For solutions of the system $Y'=BY$ the quantity \[ E(y_1, y_2, y_3, y_4) = y_1^2 + y_2^2 + y_3^2 + y_4^2 \] is constant. In the example of the three springs problem this quantity turns out to be precisely the total energy of the system (i.e. the kinetic energy of the two moving masses plus the potential energy that is stored in the three springs).
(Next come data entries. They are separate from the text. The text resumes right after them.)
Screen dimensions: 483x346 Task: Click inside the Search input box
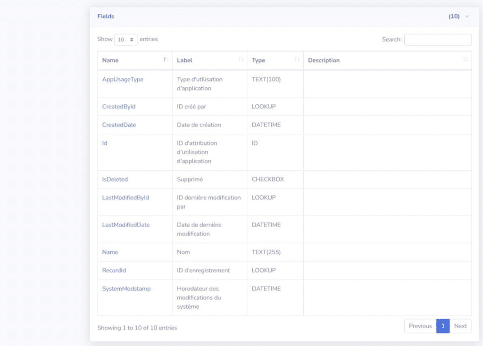(x=438, y=40)

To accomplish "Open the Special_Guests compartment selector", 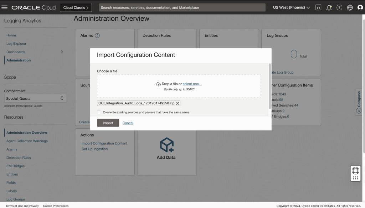I will pyautogui.click(x=35, y=98).
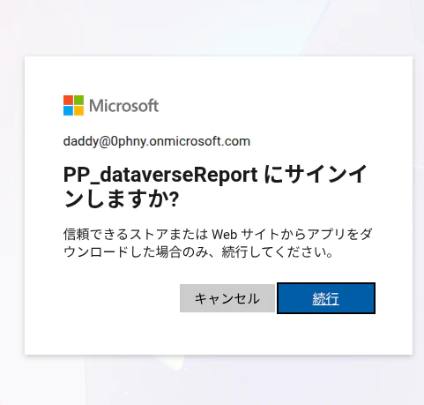
Task: Click the blurred background below the dialog
Action: [x=212, y=380]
Instead of trying to visualize all solutions we pick a value for the energy $E$ and try to draw all solutions with that given energy. For definiteness we pick $E=1$. The set of all $Y\in\R^4$ for which \[ y_1^2 + y_2^2 + y_3^2 + y_4^2 = 1 \] is the unit sphere in $\R^4$. This unit sphere $S^3$ is a three dimensional object. Using stereographic projection from the northpole $(1,0,0,0)$ in $S^3$ onto the $y_2y_3y_4$-space we can visualize all of $S^3$ except for the northpole.
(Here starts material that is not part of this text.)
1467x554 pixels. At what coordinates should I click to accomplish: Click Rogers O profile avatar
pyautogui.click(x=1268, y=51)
The “total energy” is the sum of two partial energies, \[ E_{1} = \tfrac12 r_1^2= \tfrac12\bigl(y_1^2+y_2^2\bigr), \qquad E_{2} = \tfrac12 r_2^2 = \tfrac12\bigl(y_3^2+y_4^2\bigr). \] However, along solutions of the differential equation the quantity \[ E = y_1^2+y_2^2+y_3^2+y_4^2 \] is constant.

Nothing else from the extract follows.